┌─ Data to use
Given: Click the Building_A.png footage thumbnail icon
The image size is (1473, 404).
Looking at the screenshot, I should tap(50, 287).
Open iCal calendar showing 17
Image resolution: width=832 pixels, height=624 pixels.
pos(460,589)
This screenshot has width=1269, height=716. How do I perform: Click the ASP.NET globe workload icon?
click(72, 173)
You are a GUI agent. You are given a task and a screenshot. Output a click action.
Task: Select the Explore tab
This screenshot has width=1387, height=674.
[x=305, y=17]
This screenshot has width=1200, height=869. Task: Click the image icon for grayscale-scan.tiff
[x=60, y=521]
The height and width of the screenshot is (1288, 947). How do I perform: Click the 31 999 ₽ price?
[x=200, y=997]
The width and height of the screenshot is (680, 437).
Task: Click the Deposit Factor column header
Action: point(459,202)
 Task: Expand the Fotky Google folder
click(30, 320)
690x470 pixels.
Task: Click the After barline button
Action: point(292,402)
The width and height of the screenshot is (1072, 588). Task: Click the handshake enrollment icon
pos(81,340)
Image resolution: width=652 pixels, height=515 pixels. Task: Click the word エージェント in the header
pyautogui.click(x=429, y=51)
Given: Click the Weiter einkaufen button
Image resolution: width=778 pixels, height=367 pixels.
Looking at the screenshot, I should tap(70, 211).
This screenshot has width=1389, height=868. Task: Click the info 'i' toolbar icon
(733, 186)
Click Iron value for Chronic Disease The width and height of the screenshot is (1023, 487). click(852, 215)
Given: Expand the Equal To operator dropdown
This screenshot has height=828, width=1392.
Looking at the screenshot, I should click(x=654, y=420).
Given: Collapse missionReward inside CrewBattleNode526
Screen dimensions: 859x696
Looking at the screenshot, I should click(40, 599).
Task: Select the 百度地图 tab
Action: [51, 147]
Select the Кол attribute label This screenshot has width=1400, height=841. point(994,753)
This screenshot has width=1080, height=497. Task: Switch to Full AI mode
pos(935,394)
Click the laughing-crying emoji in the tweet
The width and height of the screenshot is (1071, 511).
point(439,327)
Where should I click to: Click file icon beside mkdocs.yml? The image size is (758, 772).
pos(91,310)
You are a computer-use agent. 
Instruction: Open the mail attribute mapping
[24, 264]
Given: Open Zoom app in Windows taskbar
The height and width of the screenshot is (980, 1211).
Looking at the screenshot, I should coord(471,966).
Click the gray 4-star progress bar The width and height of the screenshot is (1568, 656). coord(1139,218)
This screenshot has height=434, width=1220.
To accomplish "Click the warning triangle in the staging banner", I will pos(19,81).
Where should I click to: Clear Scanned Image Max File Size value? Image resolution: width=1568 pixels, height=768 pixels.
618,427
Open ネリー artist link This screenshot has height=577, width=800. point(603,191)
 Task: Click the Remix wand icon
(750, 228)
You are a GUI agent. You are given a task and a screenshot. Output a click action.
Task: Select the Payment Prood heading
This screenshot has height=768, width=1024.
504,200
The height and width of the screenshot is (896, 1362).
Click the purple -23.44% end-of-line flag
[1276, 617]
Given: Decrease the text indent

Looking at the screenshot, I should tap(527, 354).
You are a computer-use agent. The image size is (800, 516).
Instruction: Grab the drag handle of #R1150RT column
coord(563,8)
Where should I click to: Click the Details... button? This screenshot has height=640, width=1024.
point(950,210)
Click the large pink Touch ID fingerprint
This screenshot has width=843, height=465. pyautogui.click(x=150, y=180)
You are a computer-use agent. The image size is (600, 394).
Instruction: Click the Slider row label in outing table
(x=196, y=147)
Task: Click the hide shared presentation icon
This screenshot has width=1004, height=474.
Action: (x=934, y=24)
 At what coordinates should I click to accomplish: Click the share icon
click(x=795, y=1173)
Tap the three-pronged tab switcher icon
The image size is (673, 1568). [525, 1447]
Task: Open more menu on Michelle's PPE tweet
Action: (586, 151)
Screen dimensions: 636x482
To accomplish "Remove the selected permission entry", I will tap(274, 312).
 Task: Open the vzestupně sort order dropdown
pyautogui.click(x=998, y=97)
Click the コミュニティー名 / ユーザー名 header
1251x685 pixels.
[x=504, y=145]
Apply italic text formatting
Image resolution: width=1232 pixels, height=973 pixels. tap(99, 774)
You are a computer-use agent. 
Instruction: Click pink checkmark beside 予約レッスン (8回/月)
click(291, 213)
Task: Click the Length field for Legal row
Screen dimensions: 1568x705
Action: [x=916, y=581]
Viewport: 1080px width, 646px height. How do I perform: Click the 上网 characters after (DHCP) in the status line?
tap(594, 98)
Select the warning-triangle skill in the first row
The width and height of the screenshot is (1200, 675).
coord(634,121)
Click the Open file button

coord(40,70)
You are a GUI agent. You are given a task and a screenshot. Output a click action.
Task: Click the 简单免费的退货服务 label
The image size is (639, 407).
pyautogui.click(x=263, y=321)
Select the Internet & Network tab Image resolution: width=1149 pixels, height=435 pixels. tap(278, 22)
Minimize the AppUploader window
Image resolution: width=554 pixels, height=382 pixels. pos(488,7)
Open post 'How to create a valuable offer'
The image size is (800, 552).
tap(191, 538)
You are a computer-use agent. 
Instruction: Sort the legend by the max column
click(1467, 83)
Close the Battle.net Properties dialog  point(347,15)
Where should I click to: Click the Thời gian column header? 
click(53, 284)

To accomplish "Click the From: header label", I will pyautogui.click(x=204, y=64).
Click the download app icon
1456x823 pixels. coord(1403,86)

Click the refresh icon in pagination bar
└─
**Problem to solve:** An exact copy of all the records is what is needed here.

**Response:**
Given: Click the Building_A.png footage thumbnail icon
The image size is (1473, 404).
Looking at the screenshot, I should tap(50, 287).
Open iCal calendar showing 17
Image resolution: width=832 pixels, height=624 pixels.
pos(460,589)
This screenshot has width=1269, height=716. How do I perform: Click the ASP.NET globe workload icon?
click(72, 173)
You are a GUI agent. You are given a task and a screenshot. Output a click action.
Task: Select the Explore tab
This screenshot has width=1387, height=674.
[x=305, y=17]
This screenshot has width=1200, height=869. Task: Click the image icon for grayscale-scan.tiff
[x=60, y=521]
The height and width of the screenshot is (1288, 947). How do I perform: Click the 31 999 ₽ price?
[x=200, y=997]
The width and height of the screenshot is (680, 437).
Task: Click the Deposit Factor column header
Action: point(459,202)
 Task: Expand the Fotky Google folder
click(30, 320)
690x470 pixels.
Task: Click the After barline button
Action: point(292,402)
The width and height of the screenshot is (1072, 588). Task: Click the handshake enrollment icon
pos(81,340)
Image resolution: width=652 pixels, height=515 pixels. Task: Click the word エージェント in the header
pyautogui.click(x=429, y=51)
Given: Click the Weiter einkaufen button
Image resolution: width=778 pixels, height=367 pixels.
Looking at the screenshot, I should tap(70, 211).
This screenshot has width=1389, height=868. Task: Click the info 'i' toolbar icon
(733, 186)
Click Iron value for Chronic Disease The width and height of the screenshot is (1023, 487). click(852, 215)
Given: Expand the Equal To operator dropdown
This screenshot has height=828, width=1392.
Looking at the screenshot, I should click(x=654, y=420).
Given: Collapse missionReward inside CrewBattleNode526
Screen dimensions: 859x696
Looking at the screenshot, I should click(40, 599).
Task: Select the 百度地图 tab
Action: [51, 147]
Select the Кол attribute label This screenshot has width=1400, height=841. point(994,753)
This screenshot has width=1080, height=497. Task: Switch to Full AI mode
pos(935,394)
Click the laughing-crying emoji in the tweet
The width and height of the screenshot is (1071, 511).
point(439,327)
Where should I click to: Click file icon beside mkdocs.yml? The image size is (758, 772).
pos(91,310)
You are a computer-use agent. 
Instruction: Open the mail attribute mapping
[24, 264]
Given: Open Zoom app in Windows taskbar
The height and width of the screenshot is (980, 1211).
Looking at the screenshot, I should coord(471,966).
Click the gray 4-star progress bar The width and height of the screenshot is (1568, 656). coord(1139,218)
This screenshot has height=434, width=1220.
To accomplish "Click the warning triangle in the staging banner", I will pos(19,81).
Where should I click to: Clear Scanned Image Max File Size value? Image resolution: width=1568 pixels, height=768 pixels.
618,427
Open ネリー artist link This screenshot has height=577, width=800. point(603,191)
 Task: Click the Remix wand icon
(750, 228)
You are a GUI agent. You are given a task and a screenshot. Output a click action.
Task: Select the Payment Prood heading
This screenshot has height=768, width=1024.
504,200
The height and width of the screenshot is (896, 1362).
Click the purple -23.44% end-of-line flag
[1276, 617]
Given: Decrease the text indent

Looking at the screenshot, I should tap(527, 354).
You are a computer-use agent. The image size is (800, 516).
Instruction: Grab the drag handle of #R1150RT column
coord(563,8)
Where should I click to: Click the Details... button? This screenshot has height=640, width=1024.
point(950,210)
Click the large pink Touch ID fingerprint
This screenshot has width=843, height=465. pyautogui.click(x=150, y=180)
You are a computer-use agent. The image size is (600, 394).
Instruction: Click the Slider row label in outing table
(x=196, y=147)
Task: Click the hide shared presentation icon
This screenshot has width=1004, height=474.
Action: (x=934, y=24)
 At what coordinates should I click to accomplish: Click the share icon
click(x=795, y=1173)
Tap the three-pronged tab switcher icon
The image size is (673, 1568). [525, 1447]
Task: Open more menu on Michelle's PPE tweet
Action: (586, 151)
Screen dimensions: 636x482
To accomplish "Remove the selected permission entry", I will tap(274, 312).
 Task: Open the vzestupně sort order dropdown
pyautogui.click(x=998, y=97)
Click the コミュニティー名 / ユーザー名 header
1251x685 pixels.
[x=504, y=145]
Apply italic text formatting
Image resolution: width=1232 pixels, height=973 pixels. tap(99, 774)
You are a computer-use agent. 
Instruction: Click pink checkmark beside 予約レッスン (8回/月)
click(291, 213)
Task: Click the Length field for Legal row
Screen dimensions: 1568x705
Action: [x=916, y=581]
Viewport: 1080px width, 646px height. How do I perform: Click the 上网 characters after (DHCP) in the status line?
tap(594, 98)
Select the warning-triangle skill in the first row
The width and height of the screenshot is (1200, 675).
coord(634,121)
Click the Open file button

coord(40,70)
You are a GUI agent. You are given a task and a screenshot. Output a click action.
Task: Click the 简单免费的退货服务 label
The image size is (639, 407).
pyautogui.click(x=263, y=321)
Select the Internet & Network tab Image resolution: width=1149 pixels, height=435 pixels. tap(278, 22)
Minimize the AppUploader window
Image resolution: width=554 pixels, height=382 pixels. pos(488,7)
Open post 'How to create a valuable offer'
The image size is (800, 552).
tap(191, 538)
You are a computer-use agent. 
Instruction: Sort the legend by the max column
click(1467, 83)
Close the Battle.net Properties dialog  point(347,15)
Where should I click to: Click the Thời gian column header? 
click(53, 284)

To accomplish "Click the From: header label", I will pyautogui.click(x=204, y=64).
Click the download app icon
1456x823 pixels. coord(1403,86)

Click the refresh icon in pagination bar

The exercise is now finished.